**Página**
=======

Montagem da Osesp celebra os 100 anos da estreia da ópera expressionista e reafirma a Sala São Paulo como espaço privilegiado para grandes obras do século XX
A ópera “Wozzeck”, de Alban Berg, na Sala São Paulo, foi um dos acontecimentos mais relevantes da temporada sinfônica de 2025, tanto pelo peso histórico da obra quanto pela ambição do projeto artístico da Osesp. Em ano em que se celebram os cem anos da estreia mundial, a partitura expressionista, brutal e lírica de Berg encontra, no espaço acústico da antiga estação Júlio Prestes, um ambiente ideal para que sua radicalidade dramatúrgica se revele em toda a extensão.
Um século de “Wozzeck”
Composta entre 1914 e 1922 e estreada em 14 de dezembro de 1925 na Ópera Estatal de Berlim, “Wozzeck” consolidou Alban Berg como um dos grandes nomes da Segunda Escola de Viena e como um renovador decisivo do teatro musical do século XX. A obra, baseada na peça inacabada “Woyzeck”, de Georg Büchner, condensa em quinze cenas, organizadas em três atos, um retrato devastador de opressão social, degradação psicológica e violência institucional, que dialoga com as fraturas de uma Europa pós‑Primeira Guerra.
Em São Paulo, a Osesp insere a montagem no seu projeto bienal de óperas em forma de concerto, iniciado em 2023 com “A danação de Fausto”, de Hector Berlioz, assumindo “Wozzeck” como segundo título de uma linha curatorial que privilegia obras de impacto histórico e arquiteturas sonoras complexas. O gesto é coerente com uma trajetória institucional que, desde a inauguração da Sala São Paulo em 1999, vem apostando na ampliação do repertório e na formação de público para a grande tradição sinfônica e coral.
Sala São Paulo como espaço dramático
Instalada na antiga Estação Júlio Prestes, a Sala São Paulo é reconhecida internacionalmente pela excelência acústica, resultado de um projeto arquitetônico e acústico que transformou o espaço ferroviário em uma das principais salas de concerto do continente. O teto móvel, os painéis ajustáveis e a volumetria da sala permitem um controle fino da reverberação, oferecendo clareza às texturas orquestrais densas e ao mesmo tempo sustentando as linhas vocais em um repertório de grande exigência técnica como o de Berg. Particularmente neste espetáculo, a extremidade do palco revestido de madeira da sala foi coberta por uma espécie de painel espelhado flexível, com leds, tornando a experiência ainda mais imersiva. Isso sem olvidar das projeções que forjavam os cenários originais, aplicando uma interpretação contemporânea da peça.

=======

**Dados fornecidos**
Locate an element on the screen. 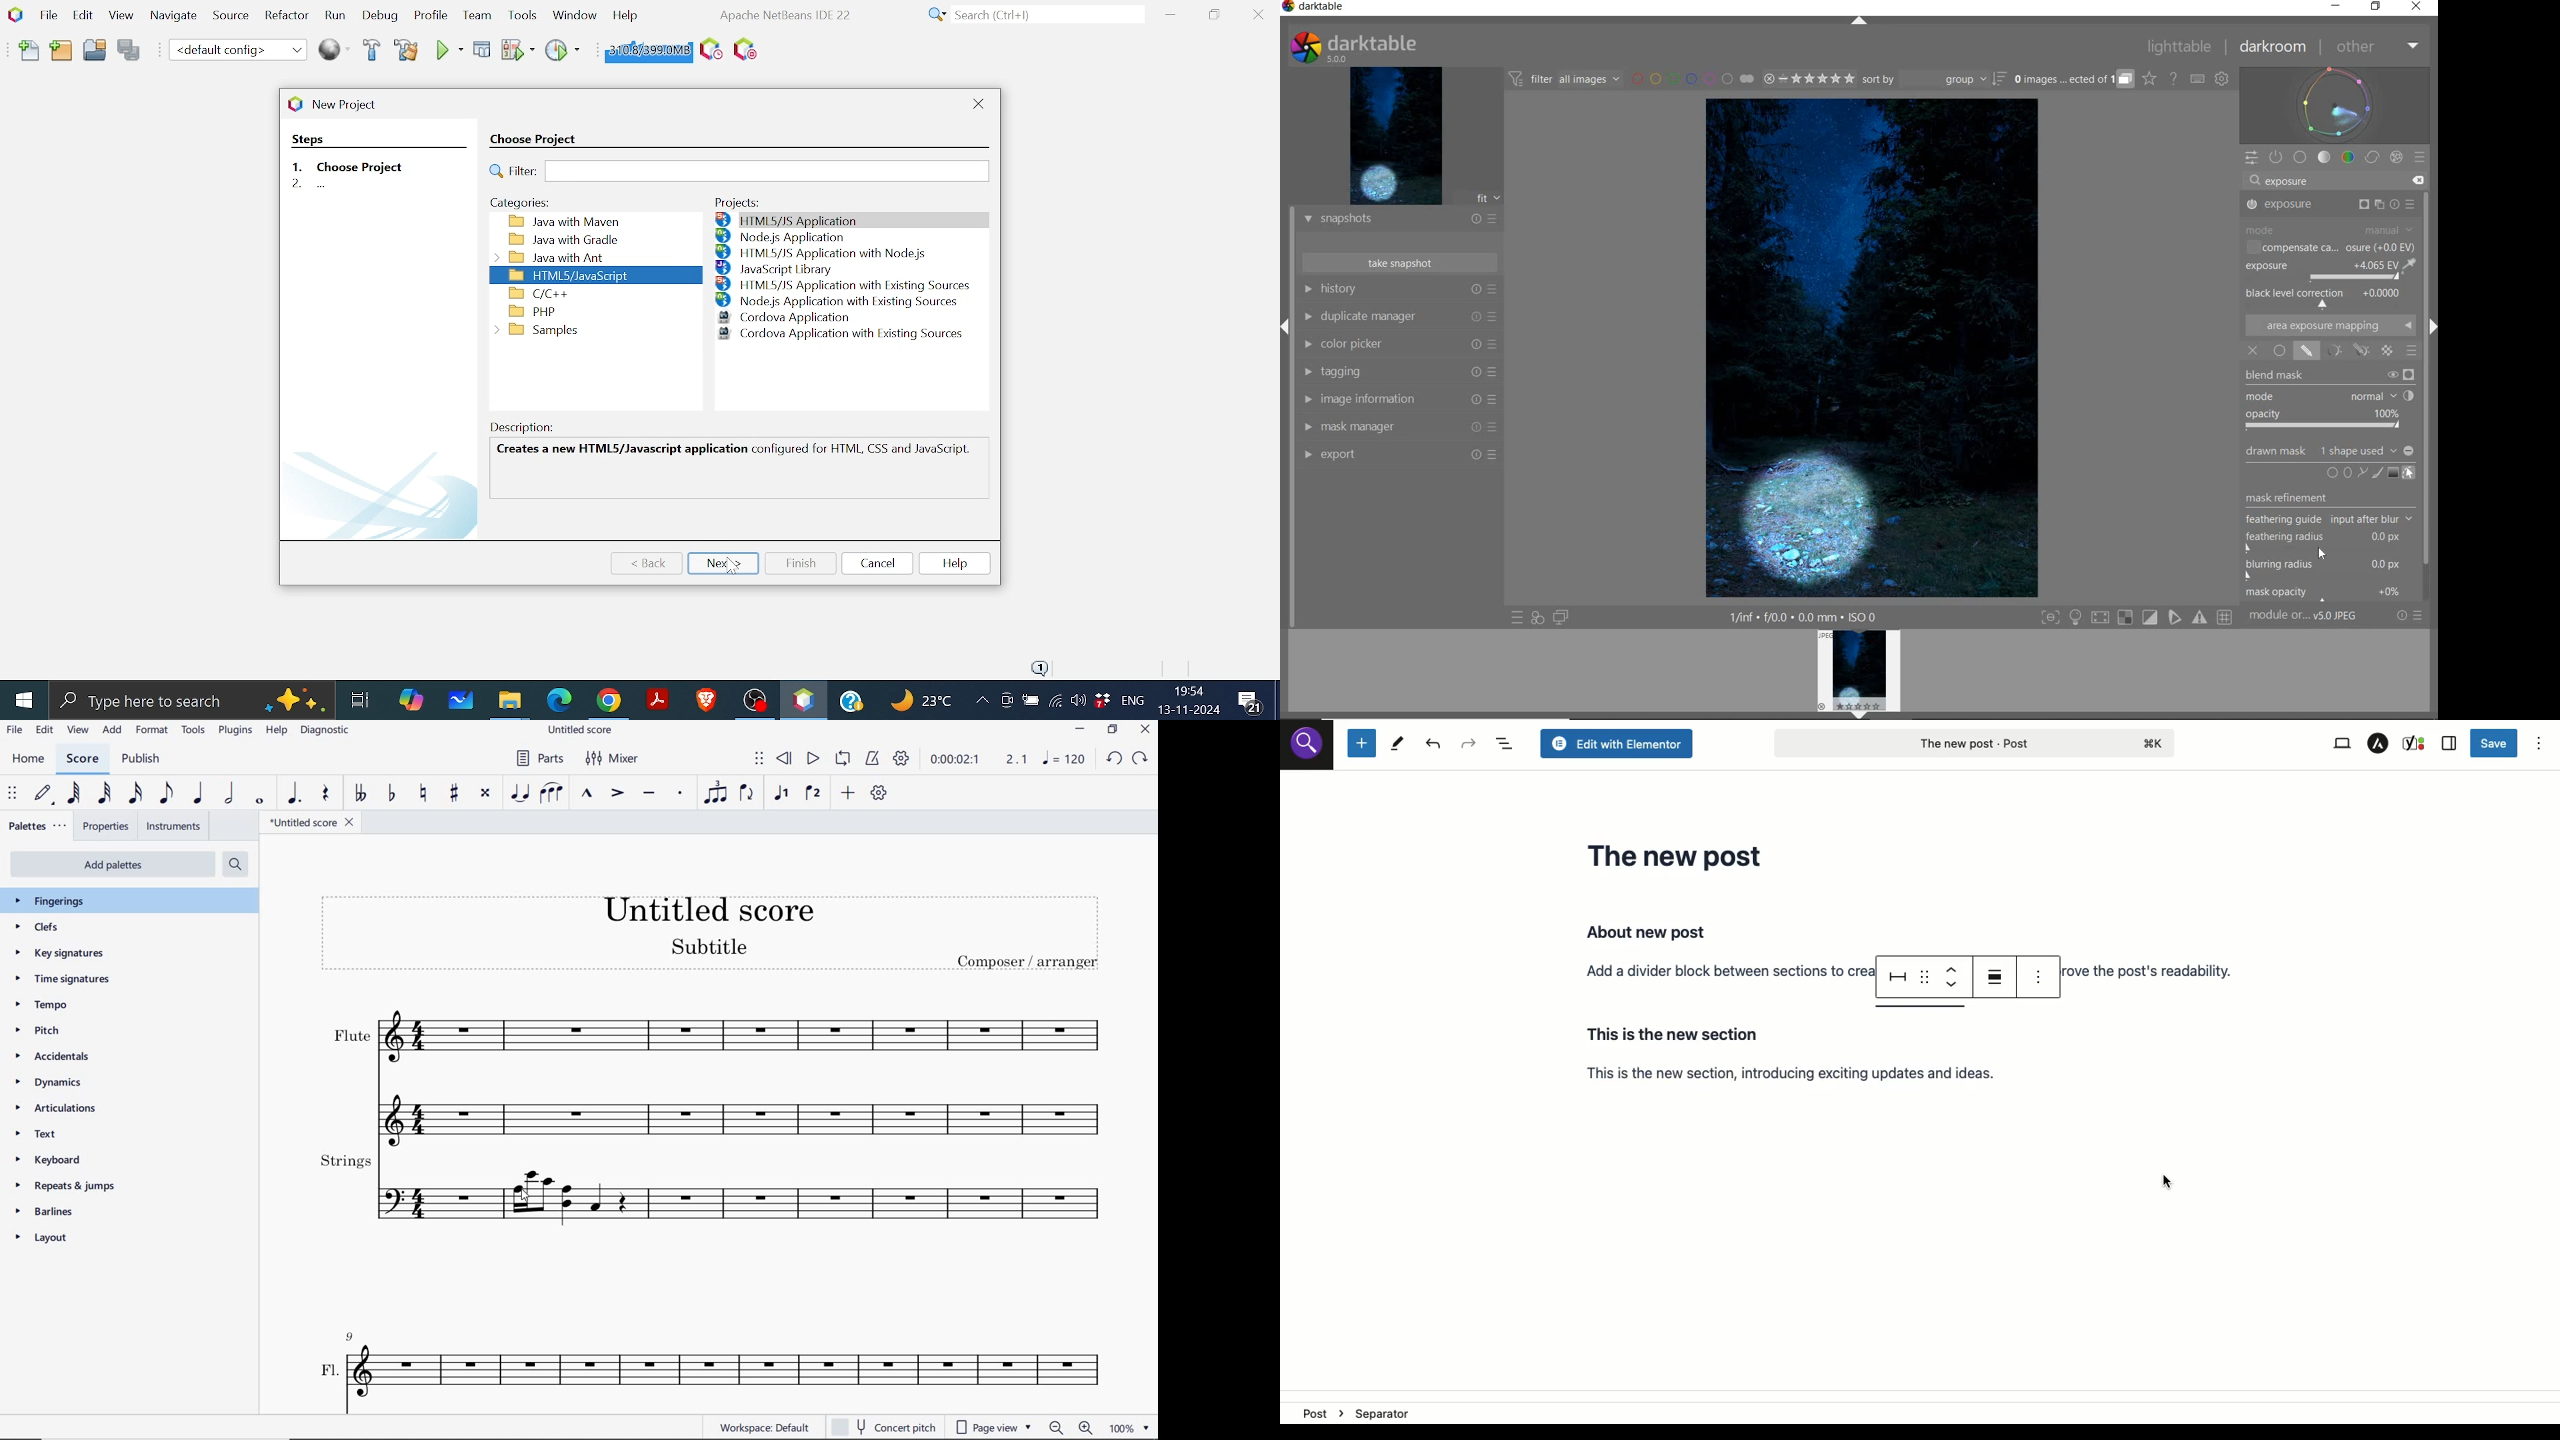 The image size is (2576, 1456). Align is located at coordinates (1997, 978).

=======

**Exercício**
Atualize o trecho do texto sobre “Wozzeck” que começa em “Um século de” e segue até “Europa pós‑Primeira Guerra.”, trocando “quinze cenas” por “15 cenas”.

**Resultado abaixo**
Um século de “Wozzeck”
Composta entre 1914 e 1922 e estreada em 14 de dezembro de 1925 na Ópera Estatal de Berlim, “Wozzeck” consolidou Alban Berg como um dos grandes nomes da Segunda Escola de Viena e como um renovador decisivo do teatro musical do século XX. A obra, baseada na peça inacabada “Woyzeck”, de Georg Büchner, condensa em 15 cenas, organizadas em três atos, um retrato devastador de opressão social, degradação psicológica e violência institucional, que dialoga com as fraturas de uma Europa pós‑Primeira Guerra.